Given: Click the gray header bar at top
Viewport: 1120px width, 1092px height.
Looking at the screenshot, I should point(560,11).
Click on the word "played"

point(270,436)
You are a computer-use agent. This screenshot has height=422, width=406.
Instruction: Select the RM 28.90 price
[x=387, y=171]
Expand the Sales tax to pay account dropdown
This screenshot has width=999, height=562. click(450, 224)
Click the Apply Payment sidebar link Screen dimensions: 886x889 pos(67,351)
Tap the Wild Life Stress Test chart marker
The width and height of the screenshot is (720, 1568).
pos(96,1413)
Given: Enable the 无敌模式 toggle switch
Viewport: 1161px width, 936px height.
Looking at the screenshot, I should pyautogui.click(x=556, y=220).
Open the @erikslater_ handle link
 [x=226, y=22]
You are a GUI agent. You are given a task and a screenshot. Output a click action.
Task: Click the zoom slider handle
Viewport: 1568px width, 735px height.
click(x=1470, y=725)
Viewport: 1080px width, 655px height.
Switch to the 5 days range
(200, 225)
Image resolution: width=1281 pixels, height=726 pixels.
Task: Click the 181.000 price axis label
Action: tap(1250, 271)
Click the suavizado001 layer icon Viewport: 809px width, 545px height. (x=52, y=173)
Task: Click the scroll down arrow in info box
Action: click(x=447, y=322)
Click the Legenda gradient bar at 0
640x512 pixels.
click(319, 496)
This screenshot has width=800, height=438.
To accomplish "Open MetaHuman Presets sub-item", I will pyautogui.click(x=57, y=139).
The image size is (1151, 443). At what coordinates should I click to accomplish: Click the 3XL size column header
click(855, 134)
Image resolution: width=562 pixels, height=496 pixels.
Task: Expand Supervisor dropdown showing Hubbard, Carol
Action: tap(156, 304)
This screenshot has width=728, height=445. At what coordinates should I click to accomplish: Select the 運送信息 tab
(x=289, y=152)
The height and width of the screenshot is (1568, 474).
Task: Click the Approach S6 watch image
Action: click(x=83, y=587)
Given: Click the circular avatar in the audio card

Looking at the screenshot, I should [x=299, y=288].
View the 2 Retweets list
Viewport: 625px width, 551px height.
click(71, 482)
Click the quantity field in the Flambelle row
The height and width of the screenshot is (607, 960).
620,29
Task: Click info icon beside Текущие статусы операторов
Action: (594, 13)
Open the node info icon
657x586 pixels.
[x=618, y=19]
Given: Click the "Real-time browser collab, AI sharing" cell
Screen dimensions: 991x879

^^^^^^^^^^^^^^^^

Working from the listing above, give it again word for word.

Given: Click the gray header bar at top
Viewport: 1120px width, 1092px height.
Looking at the screenshot, I should point(560,11).
Click on the word "played"

point(270,436)
You are a computer-use agent. This screenshot has height=422, width=406.
Instruction: Select the RM 28.90 price
[x=387, y=171]
Expand the Sales tax to pay account dropdown
This screenshot has width=999, height=562. click(450, 224)
Click the Apply Payment sidebar link Screen dimensions: 886x889 pos(67,351)
Tap the Wild Life Stress Test chart marker
The width and height of the screenshot is (720, 1568).
pos(96,1413)
Given: Enable the 无敌模式 toggle switch
Viewport: 1161px width, 936px height.
Looking at the screenshot, I should pyautogui.click(x=556, y=220).
Open the @erikslater_ handle link
 [x=226, y=22]
You are a GUI agent. You are given a task and a screenshot. Output a click action.
Task: Click the zoom slider handle
Viewport: 1568px width, 735px height.
click(x=1470, y=725)
Viewport: 1080px width, 655px height.
Switch to the 5 days range
(200, 225)
Image resolution: width=1281 pixels, height=726 pixels.
Task: Click the 181.000 price axis label
Action: tap(1250, 271)
Click the suavizado001 layer icon Viewport: 809px width, 545px height. (x=52, y=173)
Task: Click the scroll down arrow in info box
Action: click(x=447, y=322)
Click the Legenda gradient bar at 0
640x512 pixels.
click(319, 496)
This screenshot has width=800, height=438.
To accomplish "Open MetaHuman Presets sub-item", I will pyautogui.click(x=57, y=139).
The image size is (1151, 443). At what coordinates should I click to accomplish: Click the 3XL size column header
click(855, 134)
Image resolution: width=562 pixels, height=496 pixels.
Task: Expand Supervisor dropdown showing Hubbard, Carol
Action: tap(156, 304)
This screenshot has width=728, height=445. At what coordinates should I click to accomplish: Select the 運送信息 tab
(x=289, y=152)
The height and width of the screenshot is (1568, 474).
Task: Click the Approach S6 watch image
Action: click(x=83, y=587)
Given: Click the circular avatar in the audio card

Looking at the screenshot, I should [x=299, y=288].
View the 2 Retweets list
Viewport: 625px width, 551px height.
click(71, 482)
Click the quantity field in the Flambelle row
The height and width of the screenshot is (607, 960).
620,29
Task: Click info icon beside Текущие статусы операторов
Action: (594, 13)
Open the node info icon
657x586 pixels.
[x=618, y=19]
Given: Click the "Real-time browser collab, AI sharing" cell
Screen dimensions: 991x879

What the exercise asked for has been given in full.